You, who have shown me many troubles and calamities,
will revive me once more.
From the depths of the earth,
you will raise me up one more time.
While gazing out the window this morning while sipping my first cup of coffee, I recalled that but six months ago the snowy landscape of the backyard, blanketed by the hush of a crisp December morning, was but a verdant expanse of lush green grass filled with the cacophony of birds and squirrels and insects starting their day. Goodness gracious, how time flies!
With the realization that Eric and I have now lived in Stewartville for half a year (and what a year it has been!), I took a quick inventory of my experience so far as pastor of Stewartville UMC:
· Since our move-in day, I have met dozens of friendly, welcoming, helpful, generous church members and staff, and have received boxes of garden produce, handwritten notes of welcome, emails and prayers of support, and yummy home-baked treats. Both Catie and Laural welcomed me with open arms (not literally, of course!), showing me how things are done at SUMC, while being open to any changes I wanted to make as the new pastor.
· In spite of the lower half of their faces being masked, I now recognize a handful of members, and have gotten to know a few people moderately well through visits, phone conversations, and in-person worship.
· With the aid of some very patient staff and members, I have started putting together mental maps of SUMC family connections; I have learned from my experience pastoring congregations in rural communities that when starting a new appointment , it is useful to learn who is related to whom within the congregation. At my previous appointment in Glenwood this practice paid off, when one day during Confirmation class, I mentioned that two of the students sitting with me at the table were distant relatives through marriage: ‘Really? Oh, yeah. . . I guess we are cousins!’

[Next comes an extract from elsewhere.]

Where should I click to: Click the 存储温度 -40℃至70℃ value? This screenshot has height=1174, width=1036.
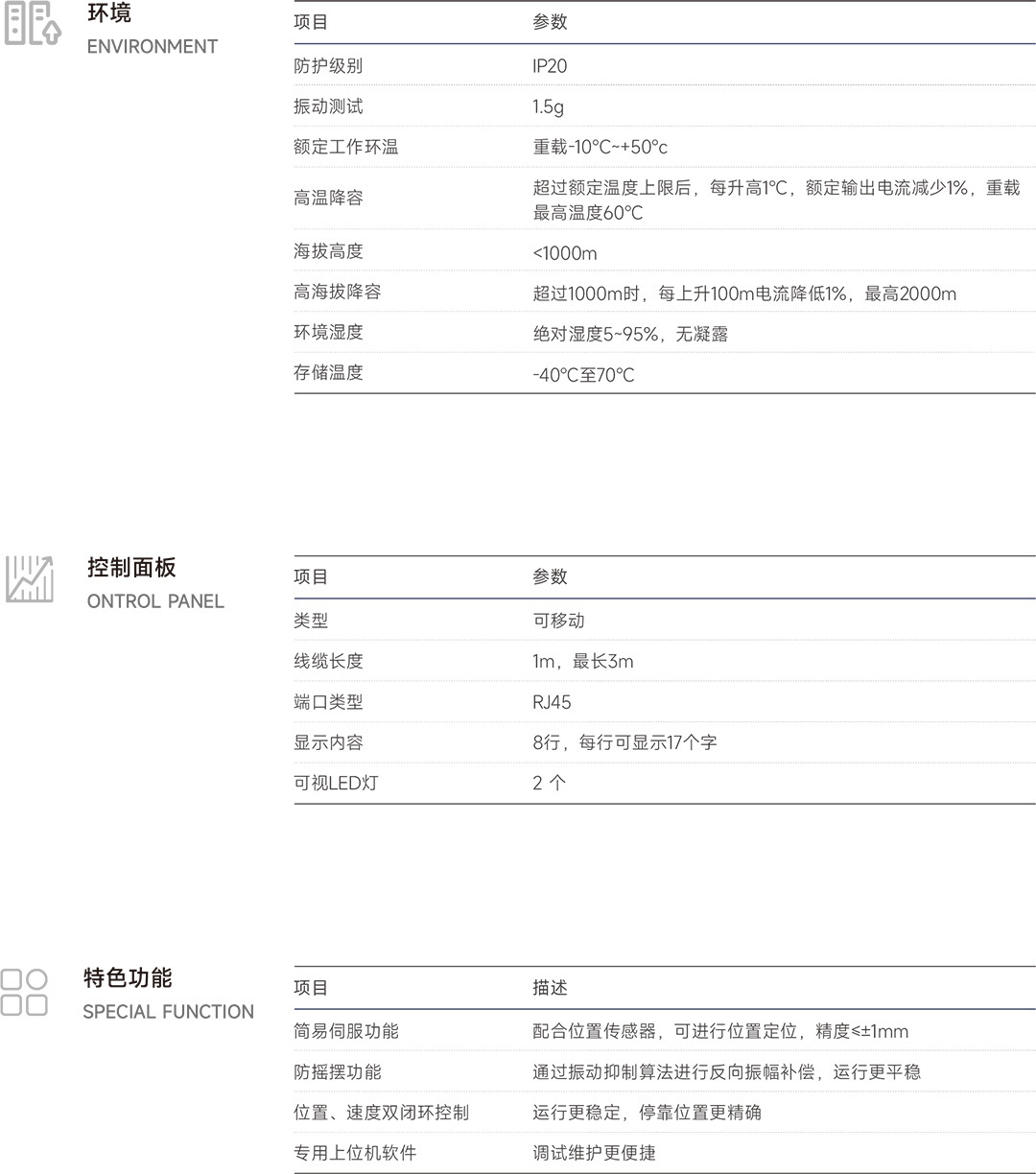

· As a pastor, nurturing personal hobbies is important to maintaining one’s emotional health; as an avid sewer and novice quilter, I have made a mental list of those folk who are into sewing a quilting, with the hope that when COVID is over, we may form a church quilters group. Through conversations with church musicians, I now know of opportunities within the Rochester community to play my flute and piccolo once the pandemic has ended.
· I have started attending the Stewartville Ministerial group. It is helpful to build connections with fellow clergy in a new community, and to get an idea of the needs of the community. I am getting to know fellow UMC clergy in the area, primarily through Monday’s Zoom “Lunch with the Pastors” and monthly Zoom meetings with pastors from the Rochester area.
· I have joined the group, Friends of Stewartville, which is coordinated by Family Services Rochester. Friends of Stewartville focuses on the needs of older residents of the community. My hope is to create connections between myself, SUMC, and opportunities for older residents in the community.
In spite of the challenges COVID has caused in forming relationships with the members and staff of SUMC and the Stewartville community, I am so thankful to God for calling me to Stewartville UMC, for opportunities--through shared experiences over the past six months--to nurture budding friendships, and for the promise of good things God has in store for us as we move into the new year.